Tout se passe comme si le travail du sexe leur permet d’être ce qu’ils souhaitent être : des femmes à part entière et reconnues comme telles. Or, ils observent de toute part, une totale incompréhension aussi bien de leur famille que de la société. Ils sont alors bien obligés de se construire socialement à la marge des « autres » qui leur refusent catégoriquement leur statut d’homosexuel. Leur souffrance vient aussi du refus social de la différence entre hommes ou certains se sentent et se considèrent avant tout comme des femmes. Lylia disait : « Je suis une fille et non un garçon. Personne ne veut me croire. Il est vrai que je suis né avec le corps d’un homme, mais dans ma tête, je me sens une fille, «tafla » (en arabe dialectal). Et puis, je ne ressens aucune honte à le dire. Parce que c’est ma personnalité. Je suis comme ça. Personne n’a vraiment rien compris. Il y a eu sûrement une erreur de la nature. Ce n’est pas de ma faute. Tout a tout fait pour que je change. . Et cela n’a pas marché. Je fais tout comme une fille. Je me comporte comme une fille. J’ai tout appris à faire comme une fille. Je sais faire la cuisine, le ménage, la lessive. Je fais de la couture. Quand je suis à l’abri des regards, je m’habille comme une fille. Je parle comme elle. Tu as peut-être remarqué que même ma voix est féminine. Ce n’est pas de ma faute… J’ai beaucoup souffert de ça. Des jugements des autres, surtout de ma famille ».

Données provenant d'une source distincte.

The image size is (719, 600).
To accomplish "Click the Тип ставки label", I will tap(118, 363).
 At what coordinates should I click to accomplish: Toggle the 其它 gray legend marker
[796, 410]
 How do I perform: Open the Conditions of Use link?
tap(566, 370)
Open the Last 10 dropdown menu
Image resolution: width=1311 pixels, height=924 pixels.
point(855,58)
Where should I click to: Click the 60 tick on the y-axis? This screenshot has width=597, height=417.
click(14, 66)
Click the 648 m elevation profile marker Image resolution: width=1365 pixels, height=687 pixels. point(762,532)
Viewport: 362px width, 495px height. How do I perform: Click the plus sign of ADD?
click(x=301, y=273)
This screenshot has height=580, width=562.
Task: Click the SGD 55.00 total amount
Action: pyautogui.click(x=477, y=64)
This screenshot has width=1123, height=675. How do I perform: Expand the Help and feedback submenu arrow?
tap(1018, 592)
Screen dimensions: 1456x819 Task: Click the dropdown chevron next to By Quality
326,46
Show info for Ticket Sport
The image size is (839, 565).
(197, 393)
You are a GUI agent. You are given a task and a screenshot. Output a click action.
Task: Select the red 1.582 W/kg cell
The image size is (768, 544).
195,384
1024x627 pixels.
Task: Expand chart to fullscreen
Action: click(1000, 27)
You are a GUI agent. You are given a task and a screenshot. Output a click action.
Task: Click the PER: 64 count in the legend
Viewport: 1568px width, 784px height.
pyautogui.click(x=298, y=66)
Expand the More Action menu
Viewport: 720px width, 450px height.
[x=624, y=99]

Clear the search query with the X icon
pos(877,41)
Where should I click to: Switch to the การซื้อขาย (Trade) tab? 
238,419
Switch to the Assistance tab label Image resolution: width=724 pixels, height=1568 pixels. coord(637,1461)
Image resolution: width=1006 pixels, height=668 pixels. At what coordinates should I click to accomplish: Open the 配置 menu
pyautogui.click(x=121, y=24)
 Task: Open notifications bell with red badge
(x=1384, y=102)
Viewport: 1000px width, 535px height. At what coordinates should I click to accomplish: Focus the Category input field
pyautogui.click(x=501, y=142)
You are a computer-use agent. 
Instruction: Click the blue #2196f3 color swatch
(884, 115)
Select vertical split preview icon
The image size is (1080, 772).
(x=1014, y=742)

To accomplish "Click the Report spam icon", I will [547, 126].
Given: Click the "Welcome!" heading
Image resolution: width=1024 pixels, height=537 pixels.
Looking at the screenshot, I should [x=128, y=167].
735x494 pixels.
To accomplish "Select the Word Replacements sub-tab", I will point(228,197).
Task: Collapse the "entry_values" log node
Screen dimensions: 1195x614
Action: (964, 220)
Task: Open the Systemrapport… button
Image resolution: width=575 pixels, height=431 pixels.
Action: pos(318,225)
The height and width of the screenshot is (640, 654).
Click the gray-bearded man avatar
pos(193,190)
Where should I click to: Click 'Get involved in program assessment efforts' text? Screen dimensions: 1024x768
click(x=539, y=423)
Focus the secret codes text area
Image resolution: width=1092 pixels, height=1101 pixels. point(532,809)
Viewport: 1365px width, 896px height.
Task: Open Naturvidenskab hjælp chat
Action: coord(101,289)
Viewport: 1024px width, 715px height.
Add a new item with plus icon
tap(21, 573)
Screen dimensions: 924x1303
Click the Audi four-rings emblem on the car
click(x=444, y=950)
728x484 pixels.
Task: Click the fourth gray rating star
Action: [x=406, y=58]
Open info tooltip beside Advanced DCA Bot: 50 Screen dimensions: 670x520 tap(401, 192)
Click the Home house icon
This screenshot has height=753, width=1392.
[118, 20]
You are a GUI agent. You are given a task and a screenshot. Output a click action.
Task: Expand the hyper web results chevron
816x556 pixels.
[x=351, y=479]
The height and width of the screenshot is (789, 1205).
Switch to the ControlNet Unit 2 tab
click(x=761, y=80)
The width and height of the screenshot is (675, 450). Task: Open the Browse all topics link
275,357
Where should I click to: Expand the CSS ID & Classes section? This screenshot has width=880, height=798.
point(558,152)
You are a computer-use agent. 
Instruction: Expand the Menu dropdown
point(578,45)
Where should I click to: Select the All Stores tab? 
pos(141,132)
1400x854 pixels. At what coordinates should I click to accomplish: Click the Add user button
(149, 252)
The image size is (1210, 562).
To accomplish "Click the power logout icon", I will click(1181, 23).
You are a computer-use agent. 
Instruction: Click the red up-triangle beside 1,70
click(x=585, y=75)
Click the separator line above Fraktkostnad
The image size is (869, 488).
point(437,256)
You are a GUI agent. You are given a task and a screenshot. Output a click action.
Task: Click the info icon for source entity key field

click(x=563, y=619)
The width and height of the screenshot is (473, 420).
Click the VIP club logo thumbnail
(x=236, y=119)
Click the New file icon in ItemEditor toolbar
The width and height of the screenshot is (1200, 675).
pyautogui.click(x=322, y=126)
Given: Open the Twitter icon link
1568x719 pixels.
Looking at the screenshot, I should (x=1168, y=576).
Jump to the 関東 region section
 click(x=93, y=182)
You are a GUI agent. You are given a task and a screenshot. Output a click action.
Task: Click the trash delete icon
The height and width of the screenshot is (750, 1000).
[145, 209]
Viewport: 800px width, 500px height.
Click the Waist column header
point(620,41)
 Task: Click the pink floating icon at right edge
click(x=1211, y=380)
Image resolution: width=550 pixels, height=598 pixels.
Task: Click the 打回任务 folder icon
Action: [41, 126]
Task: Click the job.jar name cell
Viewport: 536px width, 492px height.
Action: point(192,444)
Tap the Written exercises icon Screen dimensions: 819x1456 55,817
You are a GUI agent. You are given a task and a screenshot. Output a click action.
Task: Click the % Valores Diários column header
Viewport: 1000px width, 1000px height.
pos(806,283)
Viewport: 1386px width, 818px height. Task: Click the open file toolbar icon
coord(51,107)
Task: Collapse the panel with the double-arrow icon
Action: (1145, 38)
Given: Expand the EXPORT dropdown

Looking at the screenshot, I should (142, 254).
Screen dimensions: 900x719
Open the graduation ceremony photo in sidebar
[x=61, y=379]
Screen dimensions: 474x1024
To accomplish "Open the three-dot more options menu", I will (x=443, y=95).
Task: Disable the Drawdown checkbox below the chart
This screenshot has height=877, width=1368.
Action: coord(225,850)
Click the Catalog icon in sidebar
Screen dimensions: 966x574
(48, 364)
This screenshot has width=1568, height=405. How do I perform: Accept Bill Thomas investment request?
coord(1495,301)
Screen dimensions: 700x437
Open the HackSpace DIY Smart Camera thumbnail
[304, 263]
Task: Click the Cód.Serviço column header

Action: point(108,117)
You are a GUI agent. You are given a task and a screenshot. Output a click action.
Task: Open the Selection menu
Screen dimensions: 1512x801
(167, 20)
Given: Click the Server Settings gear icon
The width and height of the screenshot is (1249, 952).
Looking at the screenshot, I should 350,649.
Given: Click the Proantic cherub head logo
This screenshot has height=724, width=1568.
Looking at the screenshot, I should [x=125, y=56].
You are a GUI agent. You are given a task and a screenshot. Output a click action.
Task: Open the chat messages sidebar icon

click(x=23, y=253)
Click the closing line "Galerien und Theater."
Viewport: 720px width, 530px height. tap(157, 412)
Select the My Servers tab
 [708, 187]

Tous ces récits des travailleurs du sexe montrent de façon forte la quête d’une reconnaissance sociale de leur homosexualité. Ils la revendiquent fortement. Ils expriment de façon récurrente leur souffrance à propos de la rupture avec leurs familles. Ici aussi, leur révolte intérieure s’objective dans les mots : « je suis travailleur du sexe par vengeance ». Etre travailleur du sexe, est un manière pour eux d’exister, de tisser des liens sociaux avec des hommes et des femmes qu’ils ne peuvent pas espérer réaliser de façon visible dans leur vie quotidienne, du fait précisément du refus de leur homosexualité dans la société.